- Court: Supreme Court of India
- Full case name: Mc Dowell & Company Limited vs The Commercial Tax Officer
- Decided: April 17, 1985
- Citation: 1986 AIR SC 649, 1985 SCR (3) 791, (1985) 22 Taxman 11

Court membership
- Judges sitting: O. Chinnappa Reddy, Misra Rangnath, Y. V. Chandrachud, D.A. Desai, E.S. Venkataramiah

Case opinions
- Decision by: Misra Rangnath for the majority and O. Chinnappa Reddy concurring but separate opinion
- Concurrence: All
- Dissent: None

= McDowell & Company Limited v. CTO =

Indian Tax Case Law

McDowell & Company Limited vs CTO (1986 AIR 649) is one of the earliest cases in independent India dealing with the concepts of tax planning and Tax Evasion. The case pertained to whether excise duty paid is a part of "turnover," for the computation of sales tax under the Andhra Pradesh General Sales Tax Act, 1947 of a liquor manufacturer when the excise duty is paid directly by the purchaser to the government exchequer. The Court upheld the legitimacy of tax planning in India and dealt with the legitimacy of transaction structuring to avoid payment of tax.

==Facts==
Manufacture, sale-wholesale and retail including storage and transport of liquor in Andhra Pradesh is regulated by the Andhra Pradesh Excise Act, 1968 and the rules made thereunder. The manufacturer (McDoweel in the present case) is required to pay excise duty before removing liquor from distilleries. In the given case, the purchasers paid excise duty directly to the government to obtain distillery passes for removing liquor from distilleries.

Manufacturers are required to pay sales tax as a percentage of total turnover under the provisions of The Andhra Pradesh General Sales Tax Act, 1957 (Sales Tax Act). The appellant manufacturer paid sales tax based on its turnover which excluded excise duty. Notably, the invoices raised by the manufacturer do not include excise duty deposited by the purchaser to the exchequer on behalf of the manufacturer. The company was assessed for sales tax based on its returns but later the Commercial Tax Officer was of the view that the manufacturer had failed to include the excise duty paid on the liquor sold by it as part of the turnover. The tax authority accordingly called upon McDowell's to show cause why assessments made may not be reopened.

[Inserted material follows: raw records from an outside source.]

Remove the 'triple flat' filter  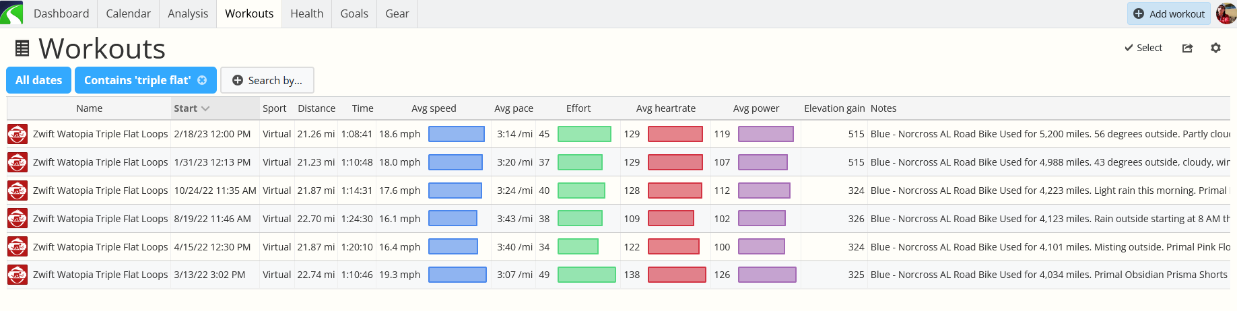(202, 80)
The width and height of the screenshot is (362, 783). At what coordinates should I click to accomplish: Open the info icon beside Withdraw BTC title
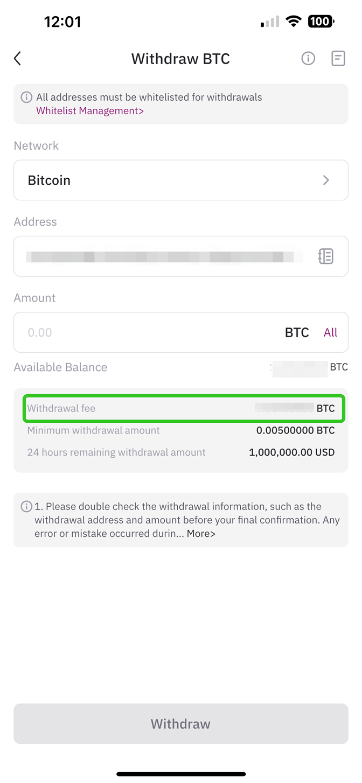click(x=308, y=58)
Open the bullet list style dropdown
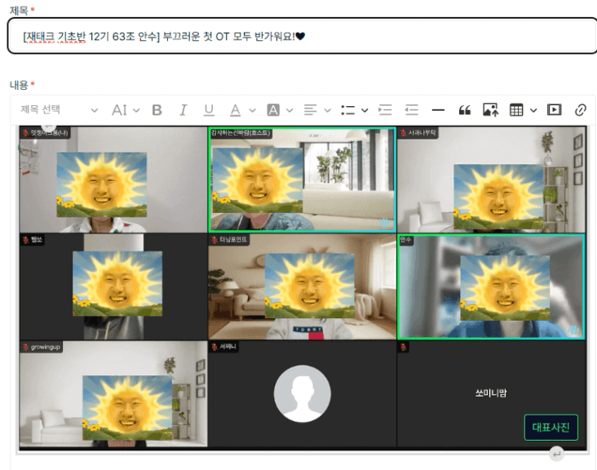 353,110
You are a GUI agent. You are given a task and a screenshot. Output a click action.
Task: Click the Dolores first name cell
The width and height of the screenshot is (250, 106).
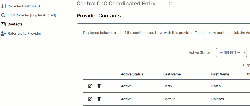217,99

In an earlier case ([1977] 1 S.C.R. 914), for the same appellant company, a division bench of the Supreme Court held that excise duty did not go into the common till of the appellant manufacturer and therefore is not part of the turnover for computation of sales tax. Subsequently, the rules under the Excise Act were amended and a similar question arose again under the amended rules. When the matter came up again before the Supreme Court, the correctness of the earlier decision was questioned and the matter was referred to a constitutional bench.

==Decision==
The Court held that the excise duty was primarily a burden which the manufacturer had to bear, even if the purchasers paid the same under the Distillery Rules. The Court held that excise duty though paid by the purchaser to meet the liability of the manufacturer, is a part of the consideration for the sale and is includible in the turnover of the manufacturer. Justice Mishra delivering the decision for the majority held that ‘tax planning may be legitimate, provided it is within the framework of the law. However, it also held that ‘colourable devices cannot be a part of tax planning and it is wrong to encourage the belief that it is honourable to avoid payment of tax by resorting to dubious methods'.

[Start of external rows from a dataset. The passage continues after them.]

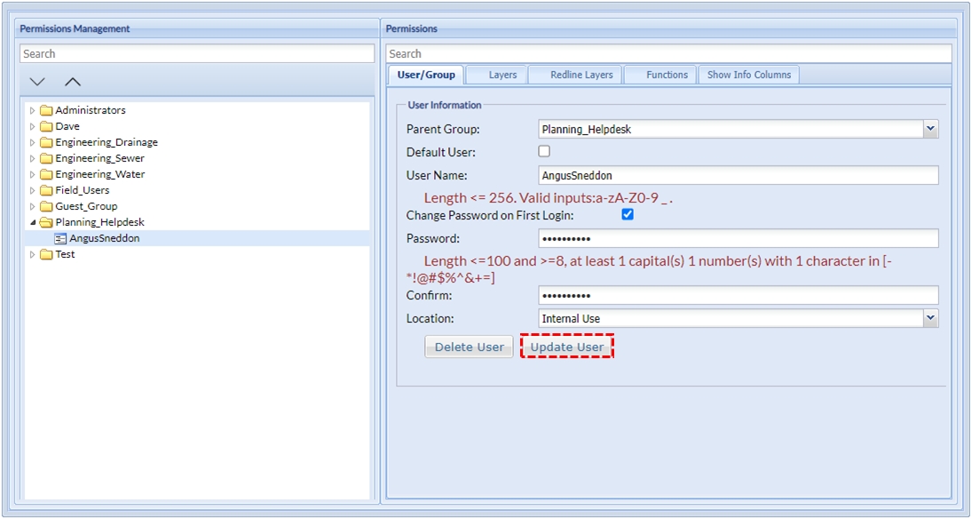Click the Guest_Group folder icon

coord(46,207)
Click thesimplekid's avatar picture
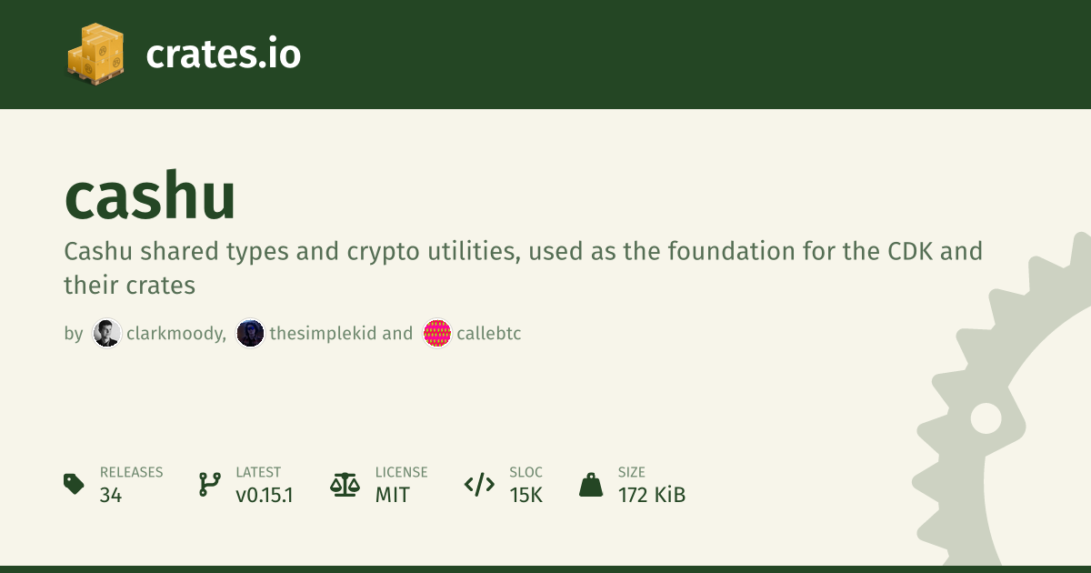The image size is (1091, 573). click(x=250, y=334)
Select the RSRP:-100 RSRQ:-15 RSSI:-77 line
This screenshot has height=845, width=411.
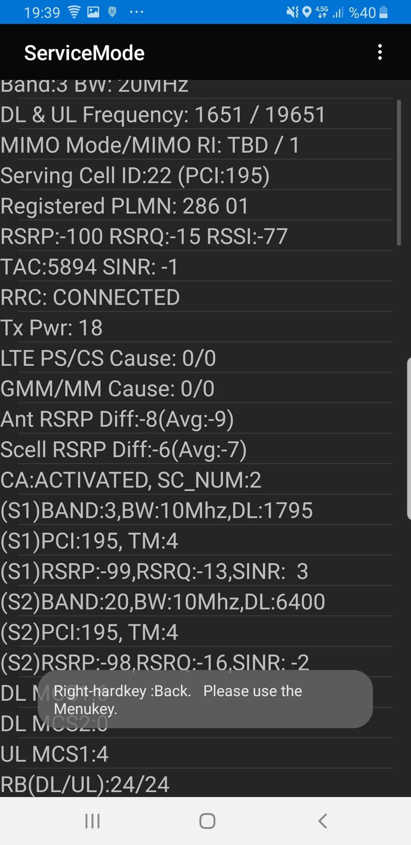(x=197, y=236)
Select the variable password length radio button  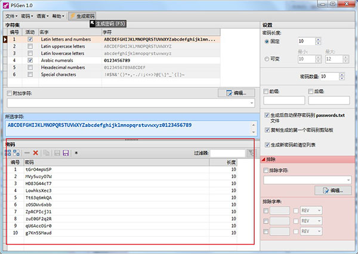[x=267, y=59]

A separate concurring judgement was delivered by O. Chinnappa Reddy detailing tax avoidance and held as follows:

47. It is neither fair not desirable to expect the legislature to intervene and take care of every device and scheme to avoid taxation. It is up to the Court to take stock to determine the nature of the new and sophisticated legal devices to avoid tax and consider whether the situation created by the devices could be related to the existing legislation with the aid of 'emerging' techniques of interpretation was done in Ramsay 1982 AC 300, Burma Oil 1982 STC 30 and Dawson 1984-1 All ER 530, to expose the devices for what they are and to refuse to give judicial benediction.

==Aftermath==
The judgement in the McDowell case and the matter of tax avoidance was again reconsidered by the Supreme Court in the case of Union of India v. Azadi Bachao Andolan (‘Azadi Bachao') in 2003, in which a three-member bench of the Supreme Court opined that the opinion of the majority is far from the opinion of Justice Chinnappa Reddy and opined that not every attempt at tax planning is to be seen as illegitimate. A three-judge bench of the Supreme Court in Vodafone International Holdings B.V vs Union of India & Anr in 2012 ruled that there was no conflict between McDowell and Azadi Bachao decisions and there was no need for reconsideration of the Azadi Bachao decision by a larger bench.